**Task statement:** Read the data below. Then repeat all of it exactly.

Pixel coordinate grounding data
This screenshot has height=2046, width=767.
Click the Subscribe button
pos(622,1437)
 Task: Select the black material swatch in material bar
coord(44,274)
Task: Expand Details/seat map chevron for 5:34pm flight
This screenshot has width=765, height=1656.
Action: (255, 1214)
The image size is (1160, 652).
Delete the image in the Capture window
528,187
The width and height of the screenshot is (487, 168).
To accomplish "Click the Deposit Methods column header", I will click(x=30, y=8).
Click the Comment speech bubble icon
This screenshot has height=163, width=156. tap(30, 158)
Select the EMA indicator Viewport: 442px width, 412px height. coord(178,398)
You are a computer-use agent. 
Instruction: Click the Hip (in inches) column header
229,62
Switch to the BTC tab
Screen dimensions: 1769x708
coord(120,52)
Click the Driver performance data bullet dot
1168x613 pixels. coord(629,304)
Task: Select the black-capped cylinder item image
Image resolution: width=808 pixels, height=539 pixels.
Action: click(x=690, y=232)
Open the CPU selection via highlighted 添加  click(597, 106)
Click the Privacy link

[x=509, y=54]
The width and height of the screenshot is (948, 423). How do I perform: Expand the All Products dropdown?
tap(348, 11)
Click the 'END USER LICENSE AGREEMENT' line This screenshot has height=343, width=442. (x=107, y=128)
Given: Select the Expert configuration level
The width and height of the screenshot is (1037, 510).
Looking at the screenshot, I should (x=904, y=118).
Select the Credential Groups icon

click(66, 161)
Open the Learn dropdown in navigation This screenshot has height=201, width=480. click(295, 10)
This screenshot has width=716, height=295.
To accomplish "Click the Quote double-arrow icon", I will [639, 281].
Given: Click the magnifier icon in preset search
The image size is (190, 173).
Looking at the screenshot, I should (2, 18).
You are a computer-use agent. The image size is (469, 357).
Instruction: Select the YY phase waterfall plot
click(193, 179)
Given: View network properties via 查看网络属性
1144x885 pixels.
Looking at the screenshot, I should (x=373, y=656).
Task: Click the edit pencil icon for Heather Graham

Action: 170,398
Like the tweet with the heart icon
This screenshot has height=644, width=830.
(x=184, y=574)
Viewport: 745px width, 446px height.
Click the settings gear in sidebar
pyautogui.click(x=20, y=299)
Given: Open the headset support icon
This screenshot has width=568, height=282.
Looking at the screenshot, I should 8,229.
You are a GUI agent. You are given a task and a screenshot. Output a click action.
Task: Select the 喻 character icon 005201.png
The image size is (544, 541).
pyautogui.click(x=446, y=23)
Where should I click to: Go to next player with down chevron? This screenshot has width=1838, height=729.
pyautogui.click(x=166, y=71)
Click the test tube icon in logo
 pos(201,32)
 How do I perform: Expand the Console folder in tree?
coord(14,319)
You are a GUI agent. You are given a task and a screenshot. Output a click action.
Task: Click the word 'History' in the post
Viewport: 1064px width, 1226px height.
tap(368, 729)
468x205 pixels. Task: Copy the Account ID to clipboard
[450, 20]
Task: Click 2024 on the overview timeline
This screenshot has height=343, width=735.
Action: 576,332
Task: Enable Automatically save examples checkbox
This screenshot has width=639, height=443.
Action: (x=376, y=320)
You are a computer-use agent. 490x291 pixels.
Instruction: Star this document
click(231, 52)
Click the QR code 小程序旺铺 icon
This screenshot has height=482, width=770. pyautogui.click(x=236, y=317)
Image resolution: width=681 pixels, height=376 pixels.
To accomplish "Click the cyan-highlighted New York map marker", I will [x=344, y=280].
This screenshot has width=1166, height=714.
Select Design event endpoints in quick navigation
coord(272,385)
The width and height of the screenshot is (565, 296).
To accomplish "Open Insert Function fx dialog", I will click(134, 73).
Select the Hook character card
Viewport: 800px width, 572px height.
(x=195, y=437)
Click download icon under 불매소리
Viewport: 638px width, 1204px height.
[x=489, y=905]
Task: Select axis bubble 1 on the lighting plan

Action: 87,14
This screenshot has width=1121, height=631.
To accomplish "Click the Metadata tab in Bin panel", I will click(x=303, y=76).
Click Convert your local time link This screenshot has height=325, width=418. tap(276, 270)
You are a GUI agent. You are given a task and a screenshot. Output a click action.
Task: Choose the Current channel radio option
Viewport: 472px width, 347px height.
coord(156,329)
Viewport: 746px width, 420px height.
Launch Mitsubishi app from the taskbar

**Answer:**
This screenshot has height=2046, width=767.
Click the Subscribe button
pos(622,1437)
 Task: Select the black material swatch in material bar
coord(44,274)
Task: Expand Details/seat map chevron for 5:34pm flight
This screenshot has width=765, height=1656.
Action: (255, 1214)
The image size is (1160, 652).
Delete the image in the Capture window
528,187
The width and height of the screenshot is (487, 168).
To accomplish "Click the Deposit Methods column header", I will click(x=30, y=8).
Click the Comment speech bubble icon
This screenshot has height=163, width=156. tap(30, 158)
Select the EMA indicator Viewport: 442px width, 412px height. coord(178,398)
You are a computer-use agent. 
Instruction: Click the Hip (in inches) column header
229,62
Switch to the BTC tab
Screen dimensions: 1769x708
coord(120,52)
Click the Driver performance data bullet dot
1168x613 pixels. coord(629,304)
Task: Select the black-capped cylinder item image
Image resolution: width=808 pixels, height=539 pixels.
Action: click(x=690, y=232)
Open the CPU selection via highlighted 添加  click(597, 106)
Click the Privacy link

[x=509, y=54]
The width and height of the screenshot is (948, 423). How do I perform: Expand the All Products dropdown?
tap(348, 11)
Click the 'END USER LICENSE AGREEMENT' line This screenshot has height=343, width=442. (x=107, y=128)
Given: Select the Expert configuration level
The width and height of the screenshot is (1037, 510).
Looking at the screenshot, I should (x=904, y=118).
Select the Credential Groups icon

click(66, 161)
Open the Learn dropdown in navigation This screenshot has height=201, width=480. click(295, 10)
This screenshot has width=716, height=295.
To accomplish "Click the Quote double-arrow icon", I will [639, 281].
Given: Click the magnifier icon in preset search
The image size is (190, 173).
Looking at the screenshot, I should (2, 18).
You are a computer-use agent. The image size is (469, 357).
Instruction: Select the YY phase waterfall plot
click(193, 179)
Given: View network properties via 查看网络属性
1144x885 pixels.
Looking at the screenshot, I should (x=373, y=656).
Task: Click the edit pencil icon for Heather Graham

Action: 170,398
Like the tweet with the heart icon
This screenshot has height=644, width=830.
(x=184, y=574)
Viewport: 745px width, 446px height.
Click the settings gear in sidebar
pyautogui.click(x=20, y=299)
Given: Open the headset support icon
This screenshot has width=568, height=282.
Looking at the screenshot, I should 8,229.
You are a GUI agent. You are given a task and a screenshot. Output a click action.
Task: Select the 喻 character icon 005201.png
The image size is (544, 541).
pyautogui.click(x=446, y=23)
Where should I click to: Go to next player with down chevron? This screenshot has width=1838, height=729.
pyautogui.click(x=166, y=71)
Click the test tube icon in logo
 pos(201,32)
 How do I perform: Expand the Console folder in tree?
coord(14,319)
You are a GUI agent. You are given a task and a screenshot. Output a click action.
Task: Click the word 'History' in the post
Viewport: 1064px width, 1226px height.
tap(368, 729)
468x205 pixels. Task: Copy the Account ID to clipboard
[450, 20]
Task: Click 2024 on the overview timeline
This screenshot has height=343, width=735.
Action: 576,332
Task: Enable Automatically save examples checkbox
This screenshot has width=639, height=443.
Action: (x=376, y=320)
You are a computer-use agent. 490x291 pixels.
Instruction: Star this document
click(231, 52)
Click the QR code 小程序旺铺 icon
This screenshot has height=482, width=770. pyautogui.click(x=236, y=317)
Image resolution: width=681 pixels, height=376 pixels.
To accomplish "Click the cyan-highlighted New York map marker", I will [x=344, y=280].
This screenshot has width=1166, height=714.
Select Design event endpoints in quick navigation
coord(272,385)
The width and height of the screenshot is (565, 296).
To accomplish "Open Insert Function fx dialog", I will click(134, 73).
Select the Hook character card
Viewport: 800px width, 572px height.
(x=195, y=437)
Click download icon under 불매소리
Viewport: 638px width, 1204px height.
[x=489, y=905]
Task: Select axis bubble 1 on the lighting plan

Action: 87,14
This screenshot has width=1121, height=631.
To accomplish "Click the Metadata tab in Bin panel", I will click(x=303, y=76).
Click Convert your local time link This screenshot has height=325, width=418. tap(276, 270)
You are a GUI agent. You are given a task and a screenshot. Output a click action.
Task: Choose the Current channel radio option
Viewport: 472px width, 347px height.
coord(156,329)
Viewport: 746px width, 420px height.
Launch Mitsubishi app from the taskbar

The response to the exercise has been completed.